Traditionnellement, l’arbitrage gagnant pour les VC crypto consiste à repérer des talents extérieurs à la Silicon Valley. Ces profils, dépourvus de CV prestigieux (Stanford, Stripe) ou de talent oratoire, mais imprégnés de la culture crypto-native, savent bâtir une communauté solide en ligne. Hayden, par exemple, a été licencié de chez Siemens et a créé Uniswap pour apprendre Vyper. Stani, de son côté, a fondé Aave (anciennement ETHLend) alors qu’il terminait ses études de droit en Finlande.

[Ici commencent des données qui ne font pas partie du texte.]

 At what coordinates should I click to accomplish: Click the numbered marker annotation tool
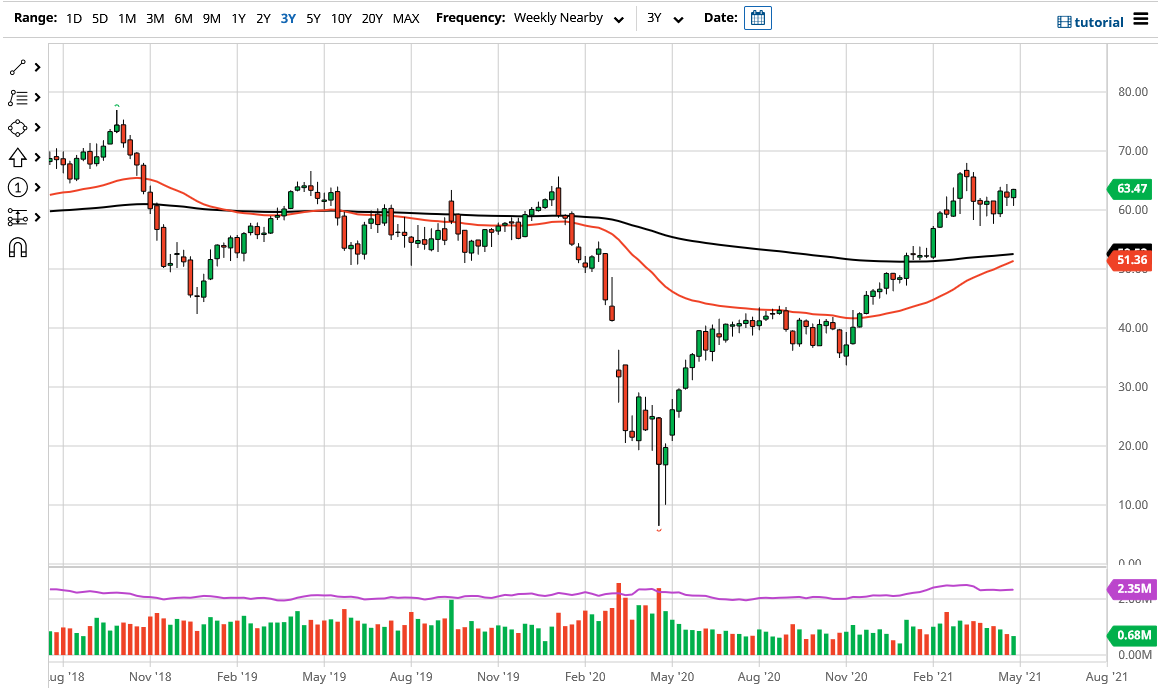(x=18, y=187)
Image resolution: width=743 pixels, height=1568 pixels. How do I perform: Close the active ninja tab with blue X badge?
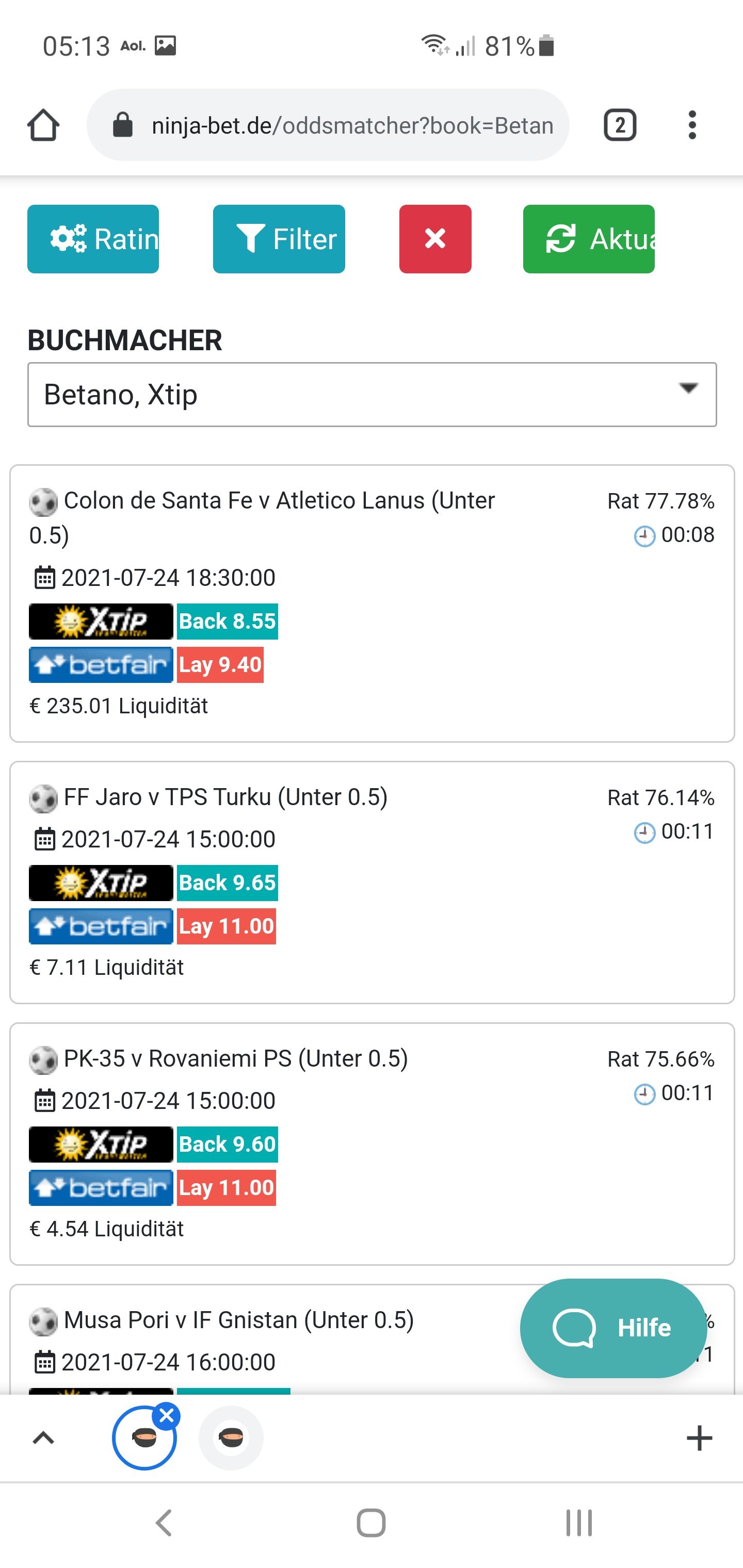(166, 1416)
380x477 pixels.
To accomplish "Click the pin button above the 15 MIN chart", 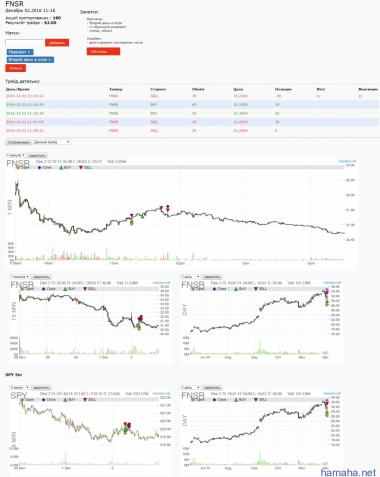I will (41, 277).
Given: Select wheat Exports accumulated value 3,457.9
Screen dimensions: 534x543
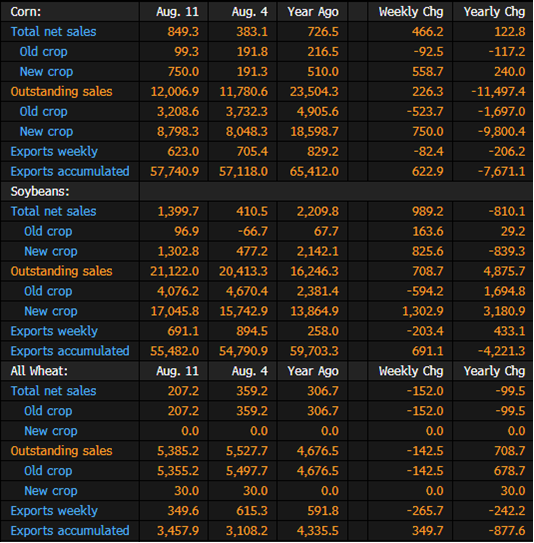Looking at the screenshot, I should point(178,531).
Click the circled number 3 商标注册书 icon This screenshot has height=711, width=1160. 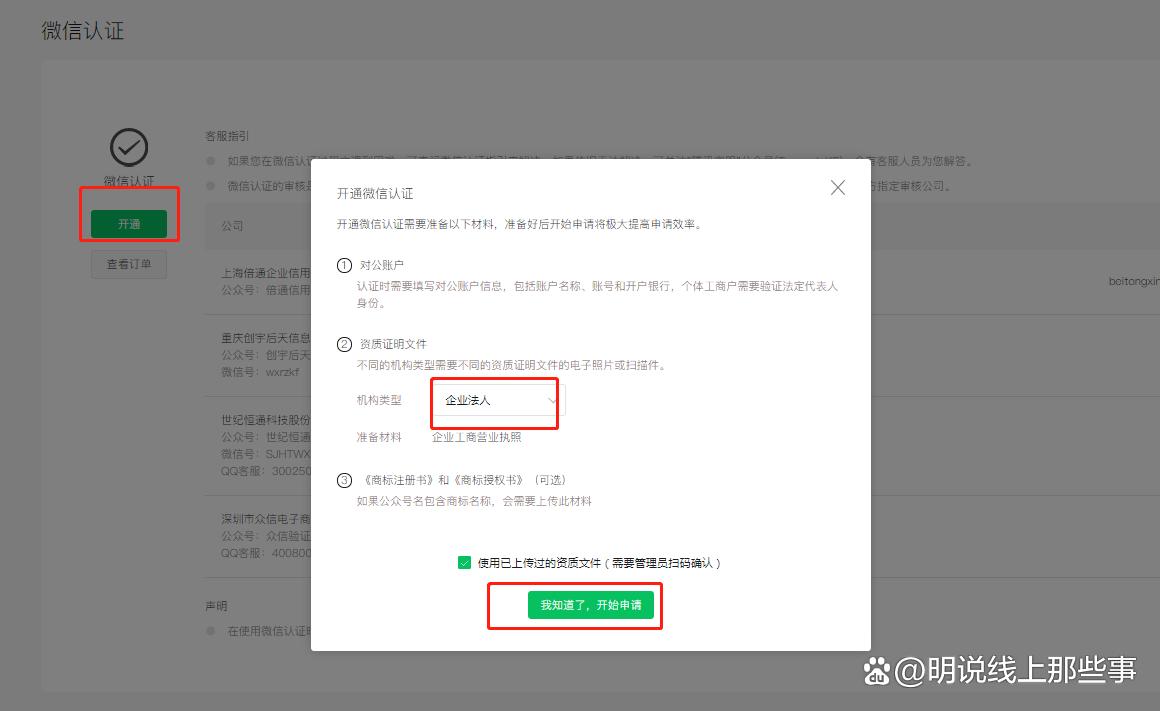[x=344, y=480]
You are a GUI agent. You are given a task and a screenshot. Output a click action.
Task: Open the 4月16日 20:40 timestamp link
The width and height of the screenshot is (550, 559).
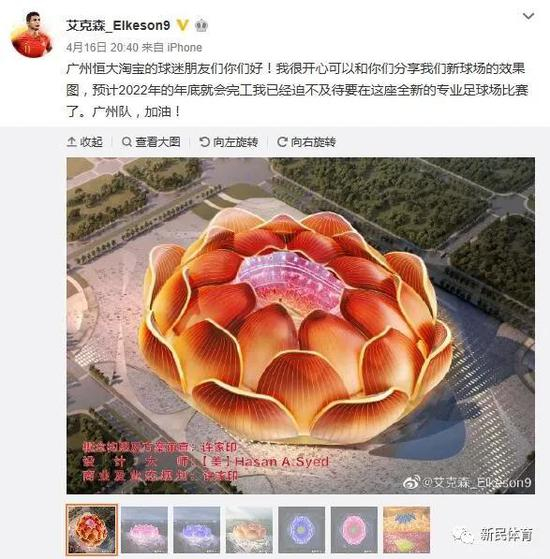[x=102, y=47]
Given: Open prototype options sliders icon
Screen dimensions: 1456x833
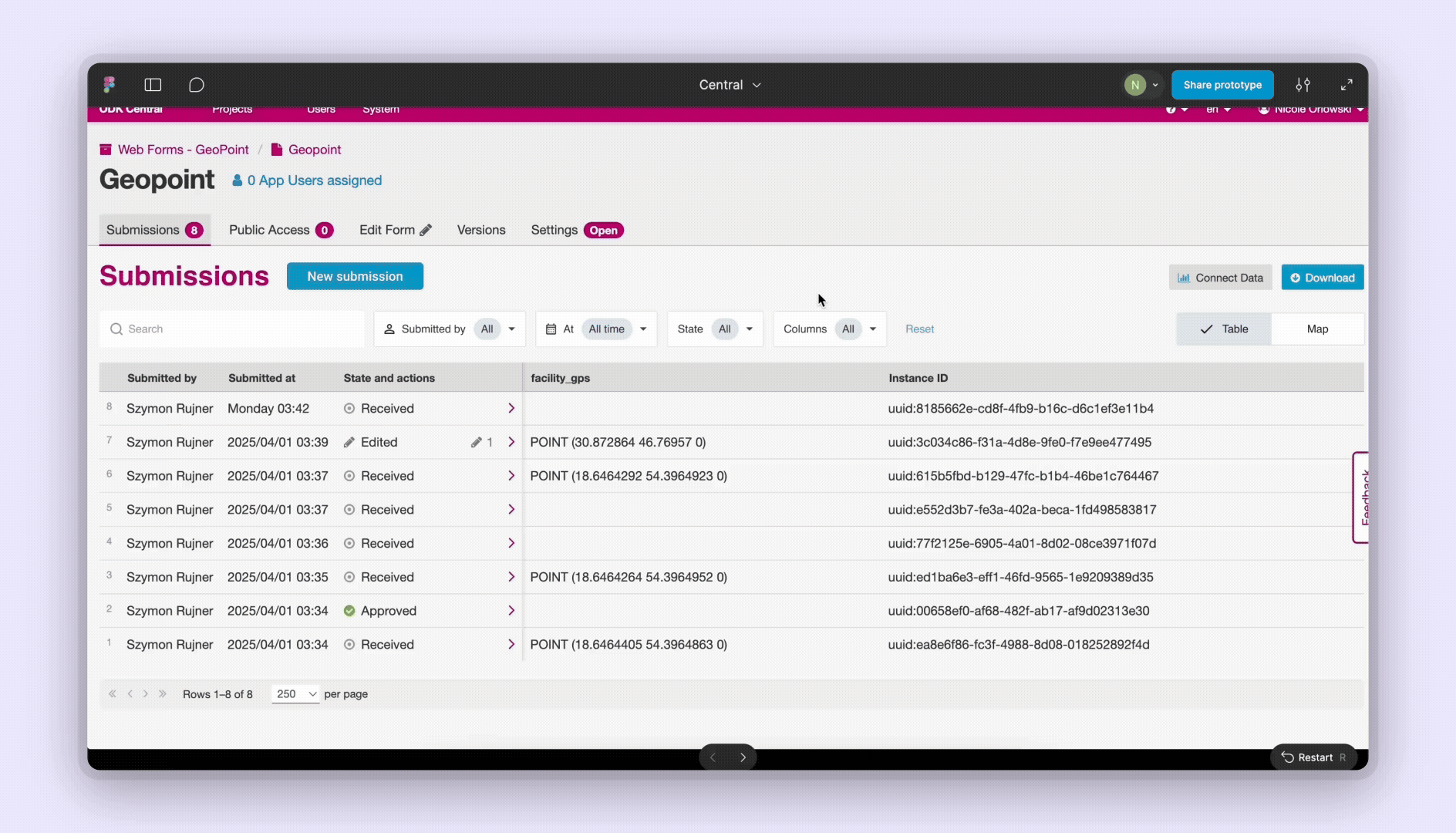Looking at the screenshot, I should pyautogui.click(x=1303, y=85).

L’archétype du fondateur pour les projets crypto-adjacents diffère radicalement de celui des natifs : fini le profil de cowboy financier qui comprend parfaitement les degens et peut créer une aura autour de lui-même et de son réseau de jetons. Il s’agit désormais d’entrepreneurs chevronnés, experts de leur industrie, dotés de stratégies solides pour structurer leur mise sur le marché. La crypto atteint enfin la maturité ; les prochains leaders en seront l’incarnation.
1. L’ICO Telegram début 2018 illustre parfaitement le fossé d’approche entre VC traditionnels et spécialistes crypto : Kleiner Perkins, Benchmark, Sequoia, Lightspeed, Redpoint, etc. ont investi, convaincus par la base d’utilisateurs et la capacité de Telegram à dominer les plateformes. Presque tous les VC crypto-natifs ont passé leur tour.
2. À rebours du consensus, je pense que la crypto ne manque pas d’applications grand public. C’est le modèle de revenu qui pêche : la plupart de ces projets ne sont pas fait pour le capital-risque. Les fondateurs devraient s’autofinancer, viser la rentabilité et profiter des engouements du marché pour générer du cash tant que la mode dure.
3. Nubank a bénéficié d’un avantage décisif en arrivant avant que la notion de “fintech” ne soit définie. Il n’était confronté qu’aux grandes banques brésiliennes pour conquérir les utilisateurs — pas à d’autres startups. Les clients, lassés des banques traditionnelles, ont immédiatement adopté Nubank, assurant à l’entreprise un CAC quasi nul et une adéquation produit-marché exceptionnelle.
4. Si vous créez une néobanque stablecoin pour les marchés émergents, résider à San Francisco ou New York n’a pas de sens : allez sur le terrain rencontrer les utilisateurs. C’est d’ailleurs un filtre très efficace dès la sélection des projets.